Build it and they will come: New discovery trail to put Deep History Coast on map
They form one of the fastest receding coastlines in Europe; but the soft sand and clay cliffs of north Norfolk also hold the secrets to the country’s past.
Considered to be the best place to study Ice Age geology in the UK, the most dramatic finds unearthed to date have been the almost complete skeleton of a Steppe Mammoth discovered at West Runton in 1990 and 850,000 year-old footprints of a wandering family group of ancient humans exposed by the pounding waves at Happisburgh in 2013.
Now North Norfolk District Council (NNDC) has revealed plans to link the discoveries with a new trail between Weybourne and Cart Gap, along a waymarked coastal path, as part of its proposals to transform the area into a living landscape museum and rebrand it the Deep History Coast.

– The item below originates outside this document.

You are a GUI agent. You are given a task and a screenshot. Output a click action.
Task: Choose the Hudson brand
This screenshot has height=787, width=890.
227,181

It is hoped the move will encourage more overnight visitors to the area and generate an extra £35m for the local economy in its first two years.
The local authority’s vision, which is currently the subject of a £2m bid to the Coastal Communities Fund, includes the creation of a new geology hub at Cromer Museum and improved toilet facilities at West Runton and Cart Gap, with new buildings which will also house an exhibition space; as well as story boards, sculptures and interactive displays.

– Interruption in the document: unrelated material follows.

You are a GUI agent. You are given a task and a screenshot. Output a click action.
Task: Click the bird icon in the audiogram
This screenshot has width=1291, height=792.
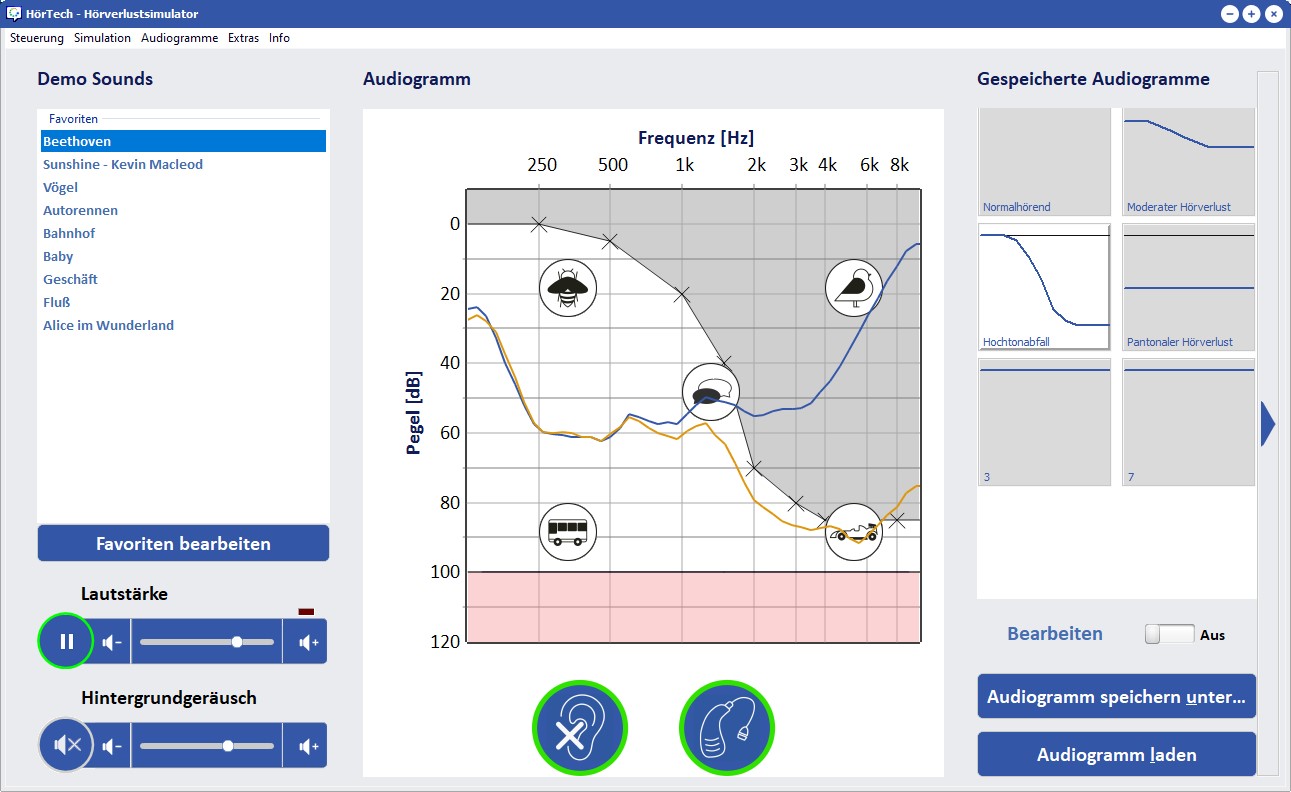tap(854, 288)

And, if the plans are approved this spring, work would have to be completed within two years.
NNDC leader Tom FitzPatrick said: “This is really exciting, discoveries are happening all the time. This is an area of world importance and what we want to do is link the whole coast.”
The local authority revealed it wants to recruit local residents as volunteer ambassadors to sell north Norfolk as a desintation to visitors by displaying Deep History Coast branding in their shops and businesses.

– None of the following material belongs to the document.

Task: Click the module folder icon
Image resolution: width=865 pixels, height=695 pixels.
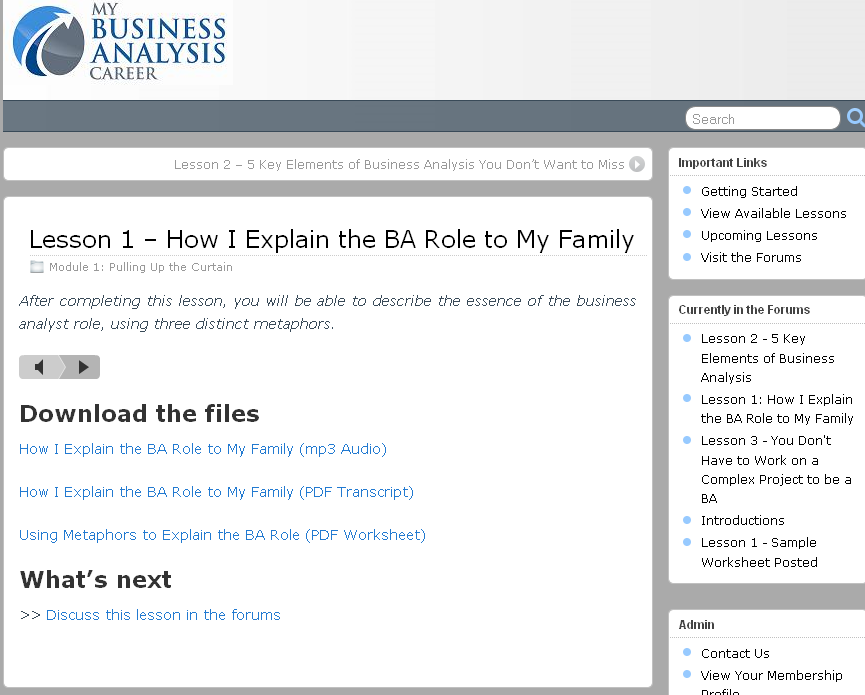Action: point(37,267)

And, with more discoveries waiting to be unearthed, the team behind the project believes, if successful, it could become even bigger than the Jurassic Coast in the south of England.
Dr David Waterhouse, senior curator of natural history at Norfolk Museums Service, said: “In five years time we hope it’s going to be as big as Jurassic Coast. It’s started off small and it will hopefully snowball.
“We’re fascinated about our own ancenstry and we’ve got evidence of four species of human in Norfolk, nowhere else in northern Europe has got that.”